*Task set*
a - According to the court judgment, what did the arbitrator find regarding Mr Bodlani's dismissal?
b - Rewrite the court judgment starting at "Third Respondent" and ending at "Relations Act (LRA)", swapping "Introduction" for "Overview".

Top of Page text

IN THE LABOUR COURT OF SOUTH AFRICA, PORT ELIZABETH
Not Reportable
Case no: PR186/2016
In the matter between:
NEHAWU
obo DANIEL MLAMLI
BODLANI

Applicant
and
MEMBER OF THE EXECUTIVE COUNCIL
FOR DEPARTMENT OF EDUCATION,
EASTERN
CAPE PROVINCE
First Respondent
SUPERINTENDENT-GENERAL
FOR
DEPARTMENT
OF
EDUCATION, EASTERN CAPE
PROVINCE

Second Respondent
EDUCATION
LABOUR RELATIONS COUNCIL

Third Respondent
COMMISSIONER C. VAN DER BERG
NO
Fourth Respondent
Heard:
29 November 2018
Delivered: 04 December 2018
JUDGMENT
MAHOSI. J
Introduction
[1]
This is an application in terms of section 145
of
the Labour Relations Act (LRA)
[1]
in terms of which the applicant (NEHAWU) seeks an
order to review and set aside an arbitration award issued by the
fourth respondent
(arbitrator) under case reference number NWD
091402. In his award,
the arbitrator found
the dismissal of Mr Bodlani
(the employee)
to be procedurally and substantively fair.
[2] The key question is whether the arbitrator failed to apply his
mind to the relevant evidence and consequently made an award,
which
no reasonable arbitrator could make.
Background
[3] Prior to outlining the NEHAWU’s case in detail and
considering the issues that      gave rise to
the
claim, it is necessary to outline the facts that form the relevant
background to the dispute between the parties. These facts
are not in
dispute and were summarised by the arbitrator in his award as
follows:

[5]
In 2002 there was a restructuring process where the Department of
Sport was separated from the Department of Education, which
resulted
in some offices and districts being integrated into single
district/s. All affected employees were given an option to
either
remain with Department of Education or migrate to Department of Sport
and as such the Applicant elected to remain with the
respondent.

Bottom of Page text
Top of Excerpted records

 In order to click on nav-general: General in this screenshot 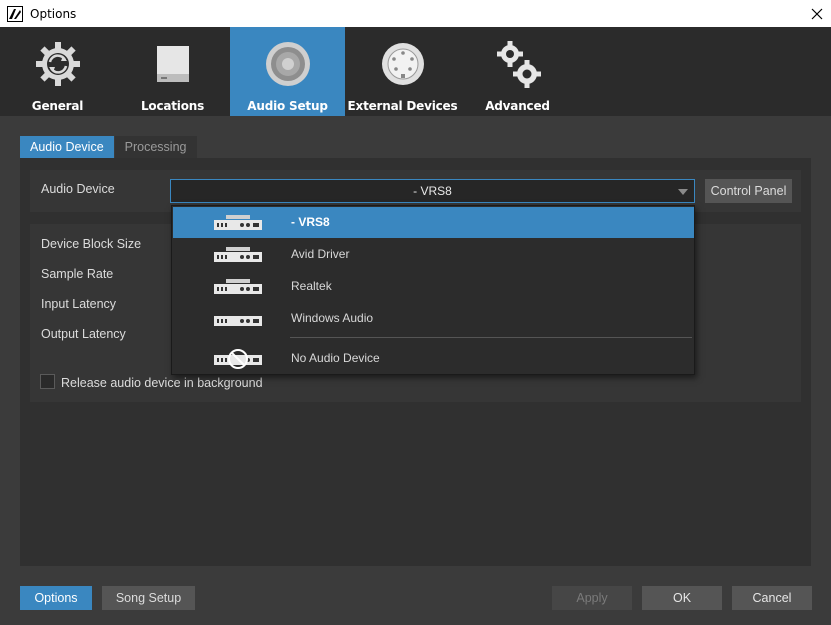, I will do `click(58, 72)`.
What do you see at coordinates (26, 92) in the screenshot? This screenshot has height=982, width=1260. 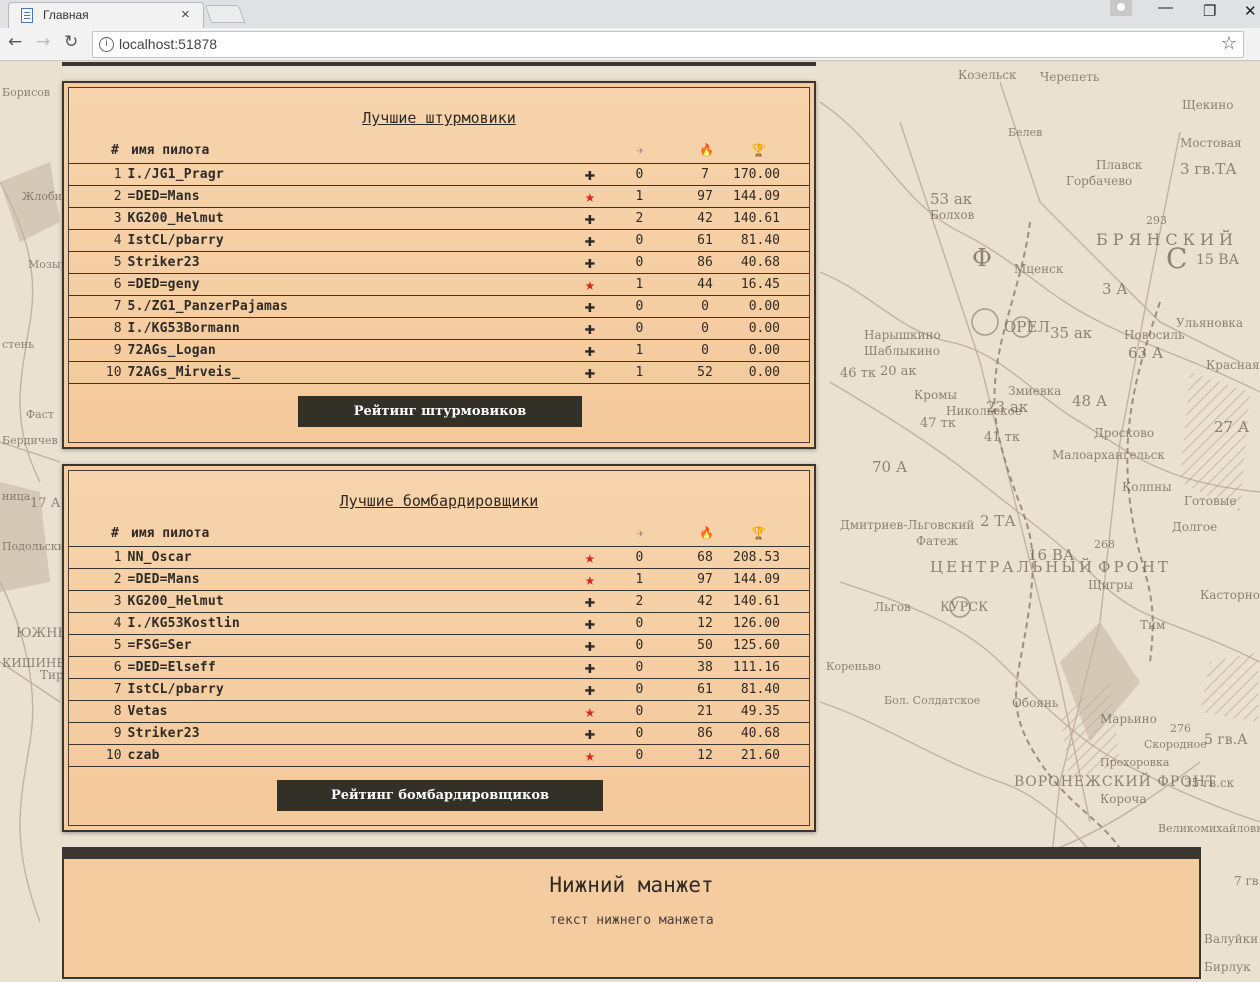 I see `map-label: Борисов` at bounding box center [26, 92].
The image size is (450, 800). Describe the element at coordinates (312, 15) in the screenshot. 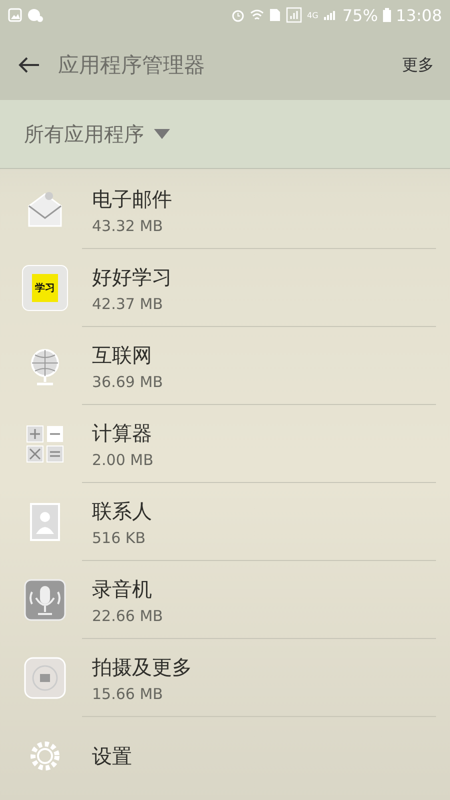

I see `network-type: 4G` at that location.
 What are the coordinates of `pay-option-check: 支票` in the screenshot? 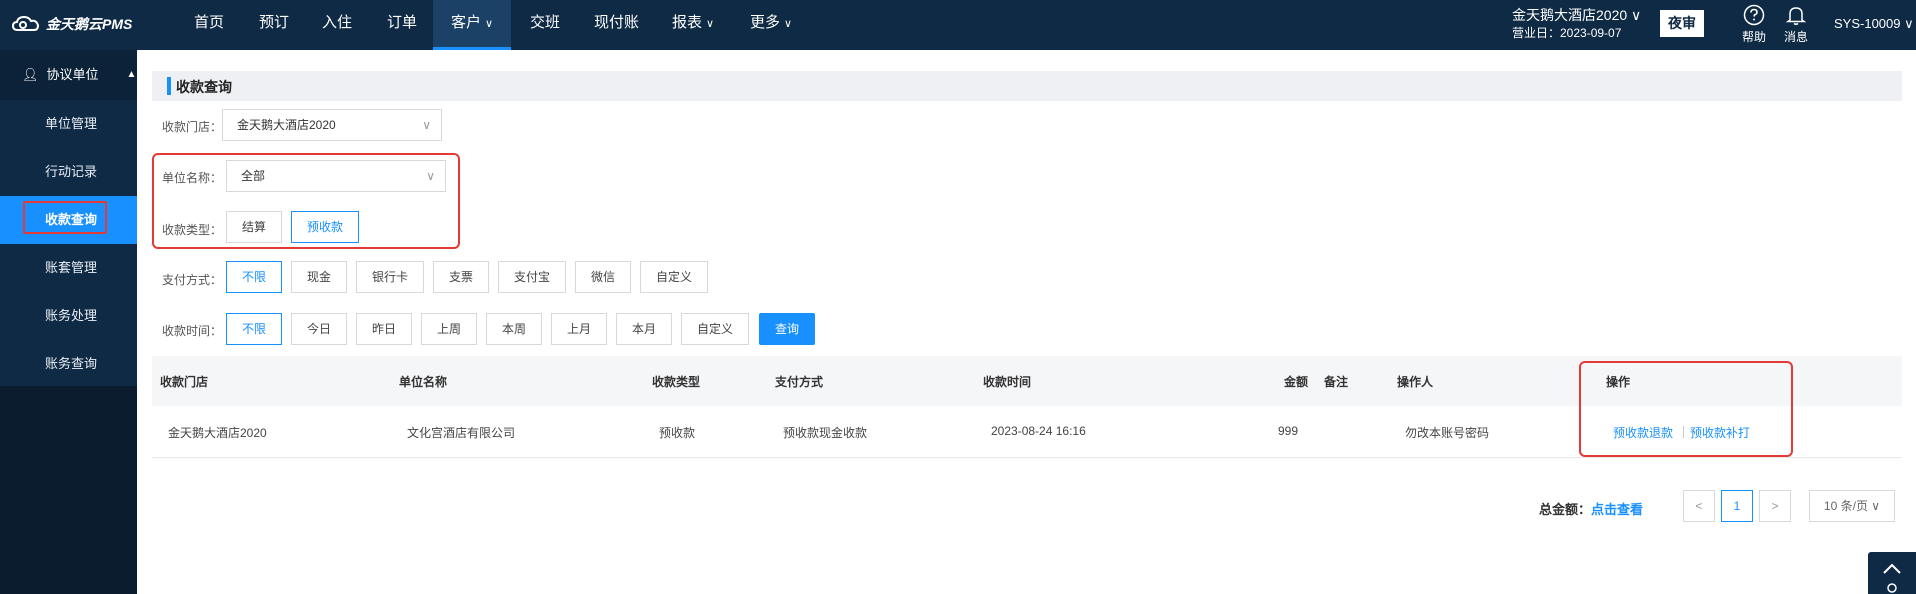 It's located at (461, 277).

Bottom of Excerpted records

*Task answers*
a - The arbitrator found the dismissal to be procedurally and substantively fair.

b -
Third Respondent
COMMISSIONER C. VAN DER BERG
NO
Fourth Respondent
Heard:
29 November 2018
Delivered: 04 December 2018
JUDGMENT
MAHOSI. J
Overview
[1]
This is an application in terms of section 145
of
the Labour Relations Act (LRA)